Your answer should consist only of the lines below from the one with "Kit 2040 joints torique pompe HPE (304, 398)" through the one with "Kit 42438 joints", copied exactly.
=======
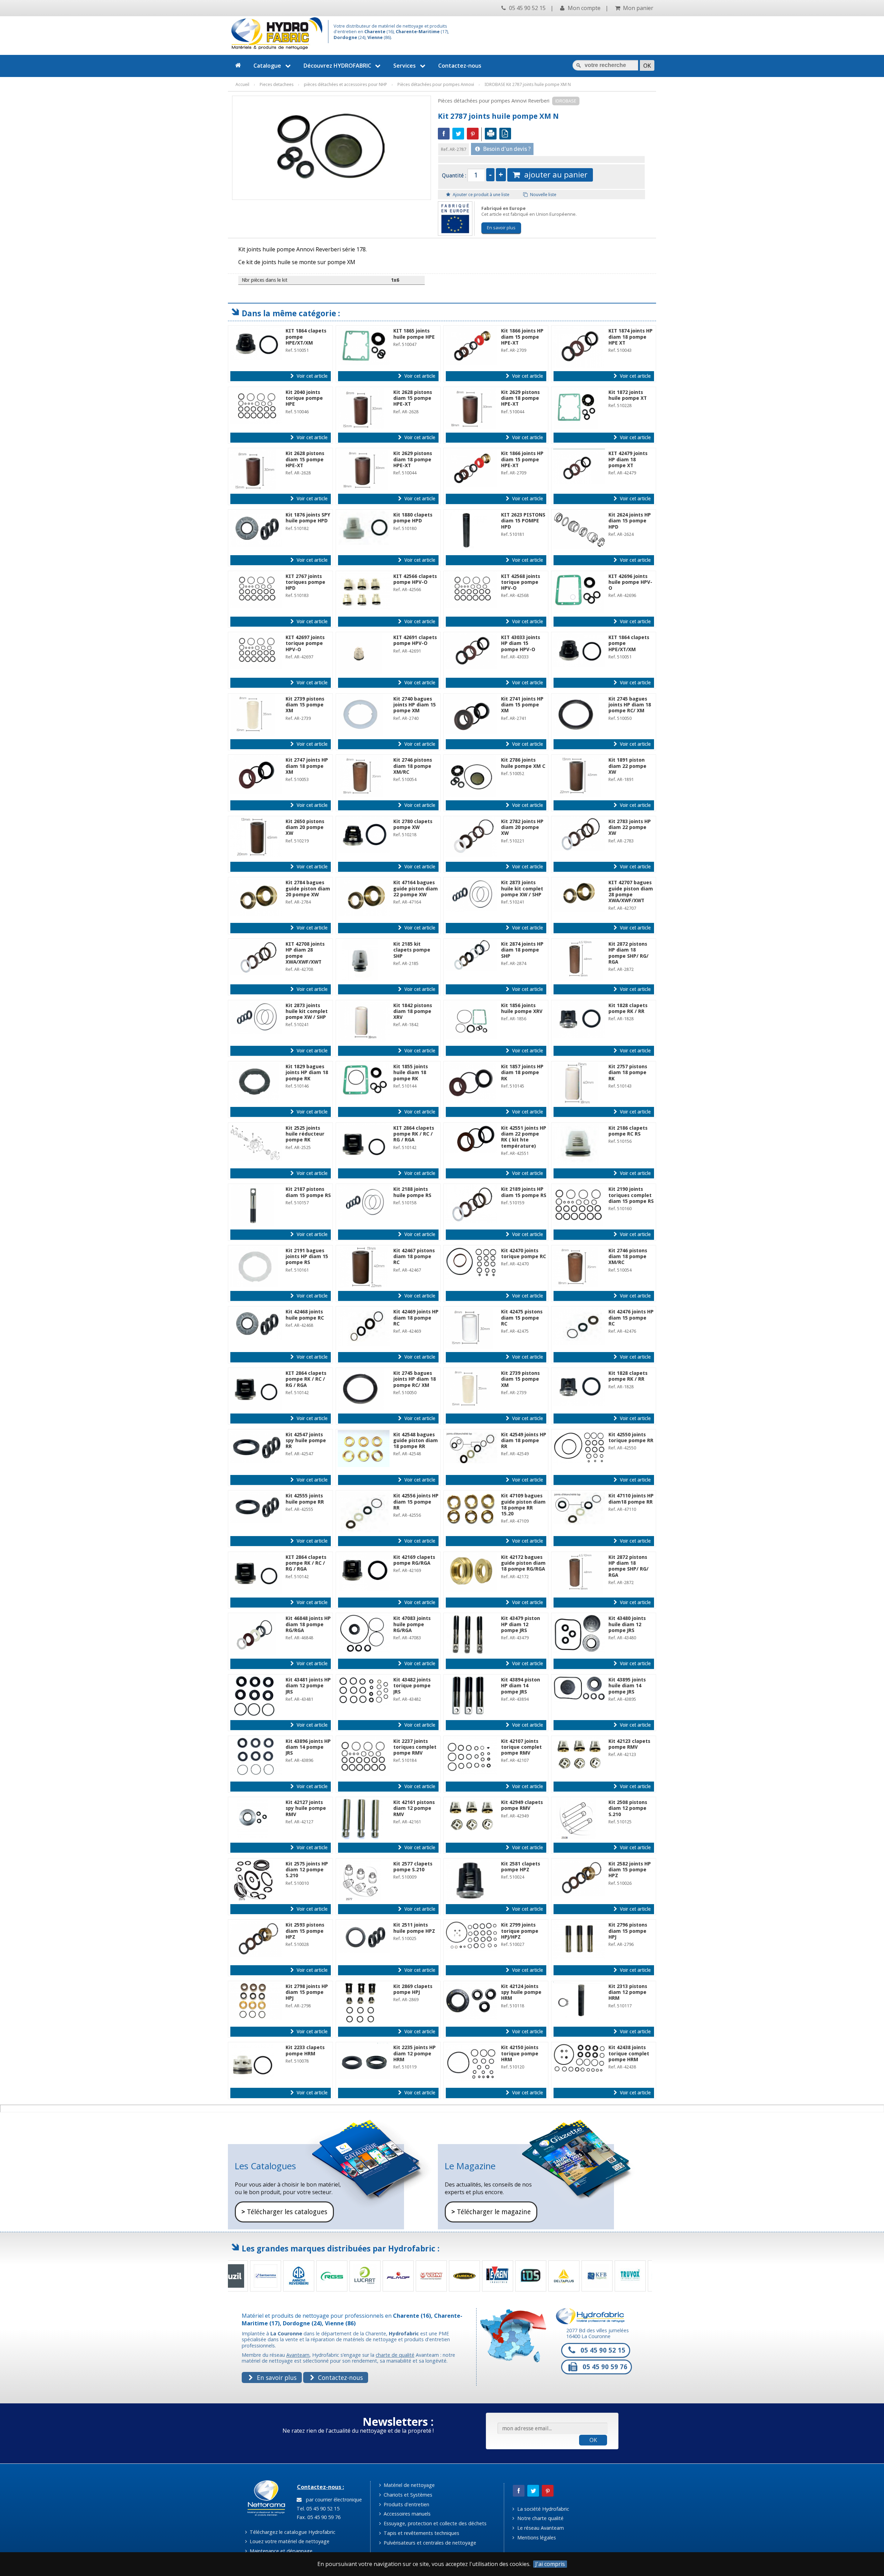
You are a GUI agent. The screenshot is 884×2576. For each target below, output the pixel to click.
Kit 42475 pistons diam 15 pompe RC (521, 1317)
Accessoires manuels (406, 2513)
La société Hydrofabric (542, 2509)
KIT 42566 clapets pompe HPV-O (415, 579)
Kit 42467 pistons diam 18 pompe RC (414, 1256)
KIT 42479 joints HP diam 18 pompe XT (627, 459)
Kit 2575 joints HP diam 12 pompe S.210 (307, 1870)
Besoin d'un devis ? (506, 149)
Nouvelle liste (542, 194)
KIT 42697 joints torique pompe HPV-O (305, 643)
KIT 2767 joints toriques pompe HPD (305, 582)
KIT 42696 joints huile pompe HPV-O (630, 582)
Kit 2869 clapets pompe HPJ (412, 1989)
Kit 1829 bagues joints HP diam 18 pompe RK (307, 1072)
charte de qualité (395, 2355)
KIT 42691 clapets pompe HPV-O (415, 640)
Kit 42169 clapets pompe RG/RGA (414, 1560)
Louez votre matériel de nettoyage (288, 2541)
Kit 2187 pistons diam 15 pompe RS (308, 1192)
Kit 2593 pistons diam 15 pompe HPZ (305, 1931)
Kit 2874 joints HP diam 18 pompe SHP (522, 950)
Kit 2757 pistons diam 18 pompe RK (627, 1072)
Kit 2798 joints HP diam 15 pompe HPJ (307, 1992)
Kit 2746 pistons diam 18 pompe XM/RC (412, 766)
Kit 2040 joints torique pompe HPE (304, 398)
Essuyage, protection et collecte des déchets (434, 2523)
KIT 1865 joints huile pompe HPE (414, 333)
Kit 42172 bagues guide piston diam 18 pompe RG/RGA (523, 1563)
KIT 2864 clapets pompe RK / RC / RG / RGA (413, 1134)
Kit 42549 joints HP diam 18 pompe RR (523, 1440)
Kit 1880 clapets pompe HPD (412, 517)
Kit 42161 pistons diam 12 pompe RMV (414, 1808)
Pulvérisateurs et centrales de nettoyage (429, 2542)
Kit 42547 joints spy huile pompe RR (306, 1440)
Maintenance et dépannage (280, 2551)
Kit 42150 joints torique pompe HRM (519, 2053)
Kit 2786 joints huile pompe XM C (523, 763)
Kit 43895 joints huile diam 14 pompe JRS (627, 1686)
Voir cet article (311, 376)
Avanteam (297, 2355)
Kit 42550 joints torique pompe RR (630, 1437)
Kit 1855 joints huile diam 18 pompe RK (410, 1072)
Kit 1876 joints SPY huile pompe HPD (308, 517)
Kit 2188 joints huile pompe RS (412, 1192)
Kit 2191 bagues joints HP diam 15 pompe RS (307, 1256)
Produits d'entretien (405, 2504)
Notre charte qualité (540, 2518)
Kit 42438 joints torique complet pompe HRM (628, 2053)
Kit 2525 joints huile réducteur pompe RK (305, 1134)
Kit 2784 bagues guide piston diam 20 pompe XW (308, 888)
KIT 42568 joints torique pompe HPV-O (520, 582)
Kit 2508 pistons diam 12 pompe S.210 (627, 1808)
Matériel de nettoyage (408, 2485)
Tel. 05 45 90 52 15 (317, 2508)
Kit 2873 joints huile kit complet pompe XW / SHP (522, 888)
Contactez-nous (459, 65)
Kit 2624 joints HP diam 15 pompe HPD (629, 521)
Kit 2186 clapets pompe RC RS (627, 1131)
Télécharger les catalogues (284, 2212)
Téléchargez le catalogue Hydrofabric (291, 2532)
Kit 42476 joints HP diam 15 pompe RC (631, 1317)
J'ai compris (550, 2564)
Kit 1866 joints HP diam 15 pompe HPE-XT (522, 337)
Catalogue (267, 65)
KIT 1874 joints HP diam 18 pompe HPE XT (630, 337)
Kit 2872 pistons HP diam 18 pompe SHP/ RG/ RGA (628, 953)
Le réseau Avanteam (540, 2528)
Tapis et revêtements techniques (420, 2533)
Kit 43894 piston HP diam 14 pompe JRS (520, 1686)
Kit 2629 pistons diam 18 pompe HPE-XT (520, 398)
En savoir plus (501, 227)
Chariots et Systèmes (407, 2494)
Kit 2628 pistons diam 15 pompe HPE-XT (412, 398)
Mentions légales (536, 2537)
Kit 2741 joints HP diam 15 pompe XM (522, 705)
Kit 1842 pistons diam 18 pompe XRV (412, 1011)
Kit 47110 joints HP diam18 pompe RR (631, 1498)
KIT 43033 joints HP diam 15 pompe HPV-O (520, 643)
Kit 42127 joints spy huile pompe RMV (306, 1808)
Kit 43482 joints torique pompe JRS (412, 1686)
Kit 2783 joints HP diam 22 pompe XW (629, 827)
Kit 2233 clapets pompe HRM (305, 2050)
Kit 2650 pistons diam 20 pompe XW (305, 827)
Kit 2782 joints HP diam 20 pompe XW (522, 827)
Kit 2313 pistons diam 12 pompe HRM (627, 1992)
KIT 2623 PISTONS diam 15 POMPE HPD (523, 521)
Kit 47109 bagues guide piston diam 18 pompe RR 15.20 (523, 1504)
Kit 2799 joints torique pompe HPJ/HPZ (519, 1931)
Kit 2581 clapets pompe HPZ (520, 1866)
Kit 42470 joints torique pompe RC (523, 1253)
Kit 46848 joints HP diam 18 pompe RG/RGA (308, 1624)
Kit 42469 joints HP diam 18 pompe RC (416, 1317)
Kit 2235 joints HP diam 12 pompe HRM (414, 2053)
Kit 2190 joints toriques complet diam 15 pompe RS (631, 1195)
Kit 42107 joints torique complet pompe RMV (521, 1747)
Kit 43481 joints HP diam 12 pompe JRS (308, 1686)
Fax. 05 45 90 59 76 (317, 2517)
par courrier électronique (332, 2499)
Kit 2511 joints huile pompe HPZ (414, 1927)
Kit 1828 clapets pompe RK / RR (627, 1008)
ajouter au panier (553, 174)
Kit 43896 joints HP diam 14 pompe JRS (308, 1747)
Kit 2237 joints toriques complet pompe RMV (414, 1747)
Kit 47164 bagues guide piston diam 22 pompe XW (415, 888)
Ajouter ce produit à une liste (480, 194)
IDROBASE (565, 101)
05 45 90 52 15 (527, 8)
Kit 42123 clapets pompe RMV (629, 1744)
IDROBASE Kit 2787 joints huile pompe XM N (527, 84)
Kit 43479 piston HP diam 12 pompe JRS (520, 1624)
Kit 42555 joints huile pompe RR (305, 1498)
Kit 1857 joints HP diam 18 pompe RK (522, 1072)
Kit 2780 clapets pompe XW (412, 824)
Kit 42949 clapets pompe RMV (522, 1805)
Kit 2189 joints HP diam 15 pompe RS (523, 1192)
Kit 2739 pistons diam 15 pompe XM (305, 705)
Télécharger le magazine (491, 2212)
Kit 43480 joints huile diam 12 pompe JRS (627, 1624)
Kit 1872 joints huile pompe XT (627, 395)
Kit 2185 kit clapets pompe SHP (411, 950)
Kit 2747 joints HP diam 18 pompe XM (307, 766)
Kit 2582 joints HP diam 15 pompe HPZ (629, 1870)
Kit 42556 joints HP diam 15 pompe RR (416, 1502)
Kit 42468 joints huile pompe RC (305, 1314)
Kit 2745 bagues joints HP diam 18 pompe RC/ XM (629, 705)
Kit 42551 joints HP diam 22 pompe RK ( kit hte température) (523, 1137)
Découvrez (337, 65)
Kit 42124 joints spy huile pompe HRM (521, 1992)
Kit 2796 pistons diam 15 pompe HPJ (627, 1931)
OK (593, 2440)
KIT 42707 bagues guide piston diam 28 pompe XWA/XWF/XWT (630, 891)
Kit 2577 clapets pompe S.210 (412, 1866)
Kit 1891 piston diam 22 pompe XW (627, 766)
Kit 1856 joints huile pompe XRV (521, 1008)
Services (404, 65)
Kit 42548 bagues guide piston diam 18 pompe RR (415, 1440)
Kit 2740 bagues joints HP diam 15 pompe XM (414, 705)
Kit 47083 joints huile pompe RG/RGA (412, 1624)
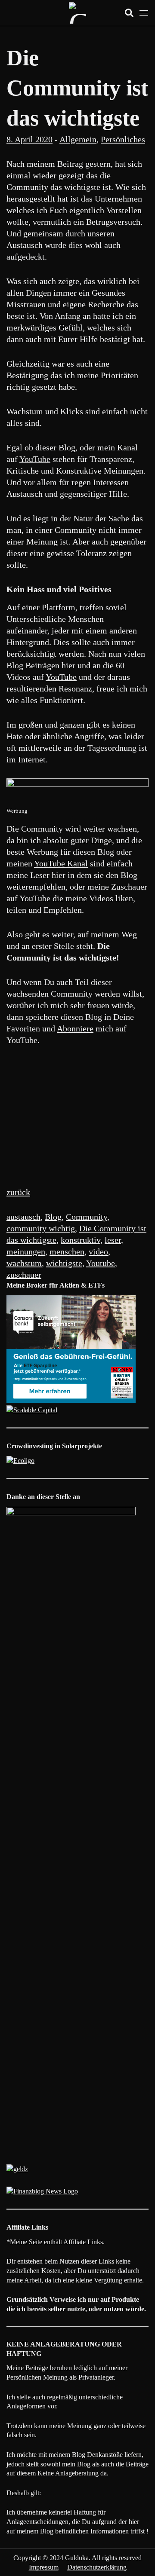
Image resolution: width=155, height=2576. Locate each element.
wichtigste (64, 1263)
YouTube (34, 459)
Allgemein (77, 139)
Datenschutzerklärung (97, 2567)
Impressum (44, 2567)
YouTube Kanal (61, 863)
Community (86, 1216)
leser (113, 1240)
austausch (23, 1216)
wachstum (24, 1263)
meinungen (25, 1251)
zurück (18, 1192)
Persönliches (123, 139)
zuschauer (23, 1274)
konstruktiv (80, 1240)
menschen (67, 1251)
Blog (53, 1216)
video (98, 1251)
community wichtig (40, 1228)
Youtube (100, 1263)
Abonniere (75, 1028)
=======
» Written answer
Kit 2040 joints torique pompe HPE (304, 398)
Essuyage, protection et collecte des déchets (434, 2523)
KIT 1865 joints huile pompe HPE (414, 333)
Kit 42172 bagues guide piston diam 18 pompe RG/RGA (523, 1563)
KIT 2864 clapets pompe RK / RC / RG / RGA (413, 1134)
Kit 42549 joints HP diam 18 pompe RR (523, 1440)
Kit 1880 clapets pompe HPD (412, 517)
Kit 42161 pistons diam 12 pompe RMV (414, 1808)
Pulvérisateurs et centrales de nettoyage (429, 2542)
Kit 42547 joints spy huile pompe RR (306, 1440)
Maintenance et dépannage (280, 2551)
Kit 42150 joints torique pompe HRM (519, 2053)
Kit 2786 joints huile pompe XM C (523, 763)
Kit 43895 joints huile diam 14 pompe JRS (627, 1686)
Voir cet article (311, 376)
Avanteam (297, 2355)
Kit 42550 joints torique pompe RR (630, 1437)
Kit 1855 joints huile diam 18 pompe RK (410, 1072)
Kit 1876 joints SPY huile pompe HPD (308, 517)
Kit 2188 joints huile pompe RS (412, 1192)
Kit 2191 bagues joints HP diam 15 pompe RS (307, 1256)
Produits d'entretien (405, 2504)
Notre charte qualité (540, 2518)
Kit 42438 joints torique complet pompe HRM (628, 2053)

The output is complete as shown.